Data shown Block Start
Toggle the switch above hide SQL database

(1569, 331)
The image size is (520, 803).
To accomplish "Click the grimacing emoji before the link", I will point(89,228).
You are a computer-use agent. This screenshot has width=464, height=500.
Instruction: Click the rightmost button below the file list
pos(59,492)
Data shown Block End
Data shown Block Start
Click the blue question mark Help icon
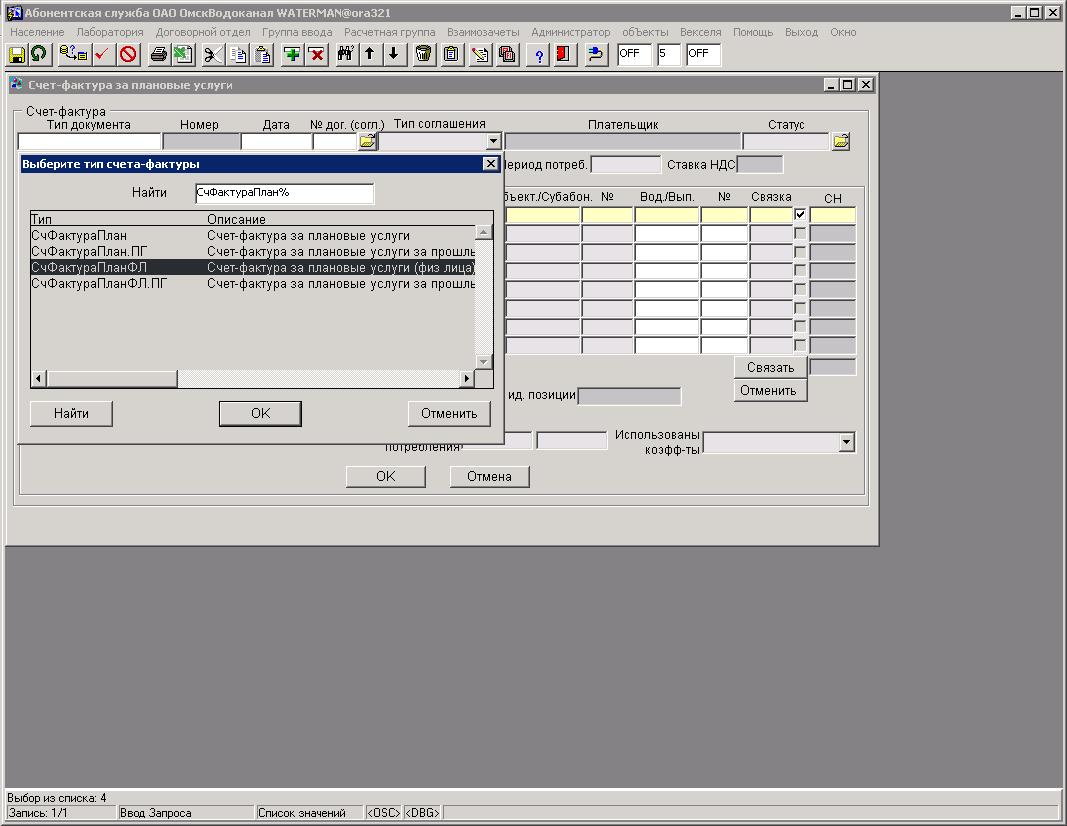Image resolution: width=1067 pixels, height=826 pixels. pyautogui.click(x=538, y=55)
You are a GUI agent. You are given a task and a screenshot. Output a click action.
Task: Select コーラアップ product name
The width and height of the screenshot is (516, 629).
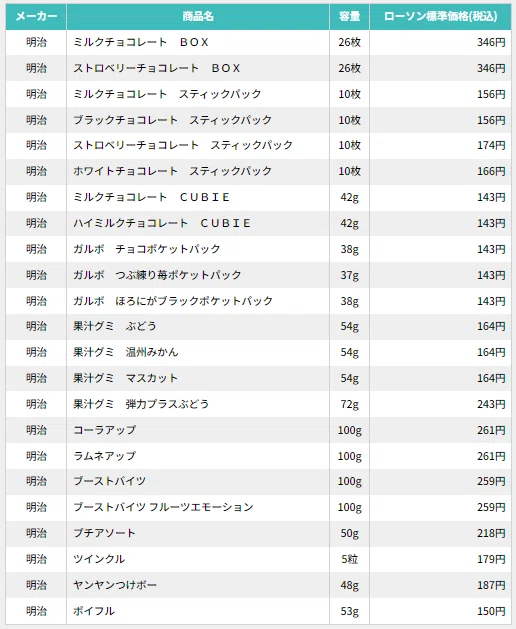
Data shown Block End
Data shown Block Start
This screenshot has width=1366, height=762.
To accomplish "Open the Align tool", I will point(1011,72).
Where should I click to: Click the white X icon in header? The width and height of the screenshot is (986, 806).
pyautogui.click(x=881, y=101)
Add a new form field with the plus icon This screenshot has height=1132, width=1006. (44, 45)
Data shown Block End
• **What needs to be done**
Bring together all lines from the listing that contain the word "point".

• **Completed exercise**
To accomplish "Click the grimacing emoji before the link", I will point(89,228).
To accomplish "Open the Align tool", I will point(1011,72).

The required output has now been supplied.